Piroschka van de Wouw | Piroschka van de Wouwreuther
Vice President Kamala Harris on Tuesday laid out how her economic proposals could specifically help young Black men, a key Democratic voting bloc that polls show former Republican President Donald Trump is seeing gains in this election.
“I think it’s really important that black men don’t operate under the assumption that they’re in somebody’s pocket,” Harris said in an interview with a panel from the National Association of Black Journalists. “I’m working for the right to vote, not because I think I have the right to vote because I’m black.”
A new poll released Friday by civil rights group the NAACP found that more than a quarter of black men under 50 support Trump over Harris.
Harris has focused on economic arguments to win votes, telling NABJ that she embarked on an “economic opportunity tour focused on Black men” earlier this year before announcing her candidacy.
She also mentioned her efforts to “raise billions more dollars” for regional banks to expand access to startup capital.
“There are a lot of entrepreneurs in our community who don’t have access to capital. They have great ideas, incredible work ethic, ambition, aspirations, dreams … but they don’t necessarily have the financing or the connections necessary to grow their small businesses,” Harris said.
The Democratic presidential candidate cited proposals such as a $50,000 tax credit for small businesses and removing medical debt from credit scores — two proposals she sees as addressing historic economic disparities within the Black community.
“If they’re better off financially, we’re all better off,” Harris said.
Such proposals could help Harris address two clear weaknesses for the Democratic Party this election cycle: public perception of the economy and young black men, who tend to vote for Trump.

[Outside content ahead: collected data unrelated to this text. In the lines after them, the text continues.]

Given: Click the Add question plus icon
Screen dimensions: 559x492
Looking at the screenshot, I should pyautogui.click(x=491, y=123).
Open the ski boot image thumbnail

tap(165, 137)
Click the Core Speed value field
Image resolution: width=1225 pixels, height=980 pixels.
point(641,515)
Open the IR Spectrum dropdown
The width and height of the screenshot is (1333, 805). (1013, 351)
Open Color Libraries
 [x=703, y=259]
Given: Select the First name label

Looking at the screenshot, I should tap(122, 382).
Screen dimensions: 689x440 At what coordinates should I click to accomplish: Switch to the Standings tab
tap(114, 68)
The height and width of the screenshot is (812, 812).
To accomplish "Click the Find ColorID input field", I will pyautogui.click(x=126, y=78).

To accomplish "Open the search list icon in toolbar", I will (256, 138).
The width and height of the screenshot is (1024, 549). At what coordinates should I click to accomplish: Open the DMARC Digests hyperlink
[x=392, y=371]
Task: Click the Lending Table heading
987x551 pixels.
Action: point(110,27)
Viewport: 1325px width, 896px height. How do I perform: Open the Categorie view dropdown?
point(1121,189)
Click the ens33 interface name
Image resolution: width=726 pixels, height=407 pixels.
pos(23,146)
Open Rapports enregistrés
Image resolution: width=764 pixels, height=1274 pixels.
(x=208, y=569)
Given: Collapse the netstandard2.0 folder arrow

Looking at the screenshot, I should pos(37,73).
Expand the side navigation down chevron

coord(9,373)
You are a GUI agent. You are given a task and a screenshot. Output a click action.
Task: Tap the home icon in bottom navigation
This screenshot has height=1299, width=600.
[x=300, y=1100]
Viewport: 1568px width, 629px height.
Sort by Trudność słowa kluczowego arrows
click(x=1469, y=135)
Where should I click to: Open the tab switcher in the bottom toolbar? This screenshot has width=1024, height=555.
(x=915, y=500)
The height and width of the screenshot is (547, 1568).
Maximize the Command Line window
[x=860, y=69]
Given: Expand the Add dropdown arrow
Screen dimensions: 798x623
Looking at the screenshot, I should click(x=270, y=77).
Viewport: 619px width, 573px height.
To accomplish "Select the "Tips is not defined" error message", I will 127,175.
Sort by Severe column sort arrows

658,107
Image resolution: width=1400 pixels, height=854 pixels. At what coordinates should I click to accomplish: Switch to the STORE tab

Before Harris took over the Democratic nomination from President Joe Biden in July, an NBC News poll found that 25% of black voters ages 18 to 49 supported Trump over Biden.
Biden won 92% of black voters in the 2020 election, according to a Pew Research Center analysis, and the prospect that Democrats could lose a quarter of voting-age black adults to Republicans has raised alarm bells.
Polls have shown that Trump’s unusual strength among black voters in this election may be due in part to nostalgia for the pre-pandemic economy that he led.
The rising cost of living has become a top concern for voters under the Biden-Harris administration as the U.S. economy makes a fragile recovery from high inflation after the pandemic.
While Harris is pitching herself as the economic relief candidate, her campaign is also working to shore up support among black voters.
During an interview with NABJ reporters in July, Trump came under fire for criticizing Harris’ racial identity, calling her a “DEI hire,” and scolding the interviewers for asking about past comments about Black people that have been criticized by both Democrats and Republicans as racist.
“It was the same old show: divisive and disrespectful,” Harris said of Trump’s appearance on NABJ on Tuesday. “Let me just say that the American people deserve better.”